Finalement, le développement de l'agriculture et de l'industrie alimentaire et de tout le système agro-alimentaire dans les pays en développement ne saurait se passer de la nécessité d'avoir des rechutes sur le développement rural, en général, pour favoriser une agriculture qui produira uniquement des produits alimentaires mais qui créera et conservera des richesses grâce à la gestion du territoire, la conservation des ressources de l'environnement et la remise en valeur des nourritures traditionnelles. Pour ce qui est des secteurs d'action vers lesquels le secteur privé pourrait éventuellement agir, je vous signalerai les aspects suivants: attention majeure pour mieux connaître la culture et les traditions des peuples, contribuer à surmonter les problèmes structurels pour les transports, communications, routes; favoriser les conditions pour assurer la mise à disposition d'énergie suffisante dans les secteurs ruraux des pays en développement; créer les conditions pour développer les systèmes d'instruction; encourager le marché de moyens techniques, engrais, mécanisations etc., et la réalisation de structures de commercialisation de logistiques pour la récolte et la conservation et la transformation des produits agro-alimentaires; améliorer la gestion des ressources hydriques; travailler dans le secteur de la formation professionnelle et pour fournir une assistance technique en faveur des jeunes, les femmes et les opérateurs agricoles, afin de faire croître la production et d'assurer la sécurité alimentaire en améliorant en même temps la qualité des aliments.
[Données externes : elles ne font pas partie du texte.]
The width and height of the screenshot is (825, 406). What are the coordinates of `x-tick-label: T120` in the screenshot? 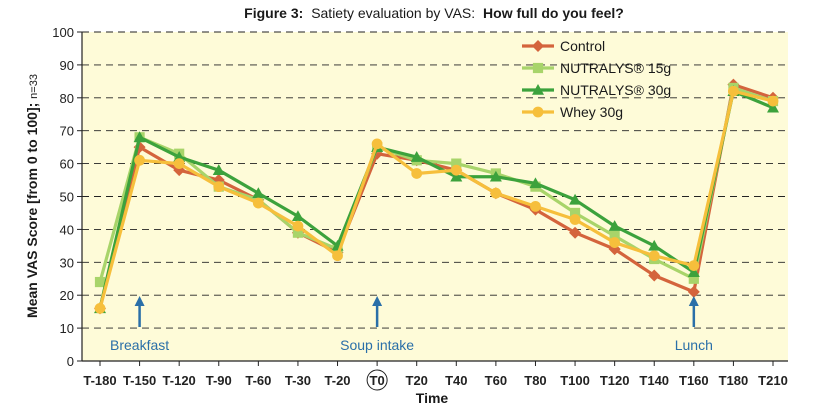 It's located at (615, 380).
À l'occasion du forum du secteur privé qui s'est tenu à Rome le 12 juin, les organisations qui ont participé ont assumé certains engagements ponctuels. C'est ainsi que nous avons voulu manifester notre appui et porter notre contribution aux actions de la FAO, et nous sommes prêts à collaborer avec elle, dans un dialogue sur les politiques ainsi que nous engager sur le terrain en synergie avec la coopération gouvernementale ou décentralisée. C'est ainsi que nous aspirons à participer activement à résoudre le plus grand problème auquel est confrontée l'humanité au début du troisième millénaire avec les Nations Unies et les autres organisations internationales et les gouvernements, engagés dans la lutte contre la faim et la pauvreté dans le monde. À cet effet, les organisations du secteur privé ont reconnu les engagements suivants: encourager les initiatives pour définir des interventions humanitaires qui seront réalisées avec une disponsibilité conjointe des entreprises et des travailleurs dans le secteur agro-alimentaire; encourager auprès des gouvernements et des organisations internationales une proposition d'élaboration d'un plan de développement rural pour les pays en développement où l'on prévoirait un engagement direct des opérateurs privés avec des projets et des mesures tendant à assurer le développement du système agro-alimentaire; participer à la réalisation de projets et de la formation professionnelle pour les populations rurales et pour les activités d'assistance technique, spécialisées, réalisées en coopération avec les organisations publiques des projets de transfert de technologies pour accroître la production agricole et pour améliorer l'hygiène et la sécurité alimentaire; pour traiter les matières premières, les aliments et les opérations de conservation et de distribution; définir et mettre en place des plans de gestion et d'utilisation rationnelle des ressources hydriques; participer à la définition de critères, de normes et de codes de conduite internationaux dans le secteur du développement agricole de la pêche et des forêts; coopérer avec les gouvernements et les organisations privées des pays en développement pour formuler des programmes de développement dans le système agro-alimentaire, qui seront réalisés avec la contribution des organisations internationales du système des Nations Unies et la FAO.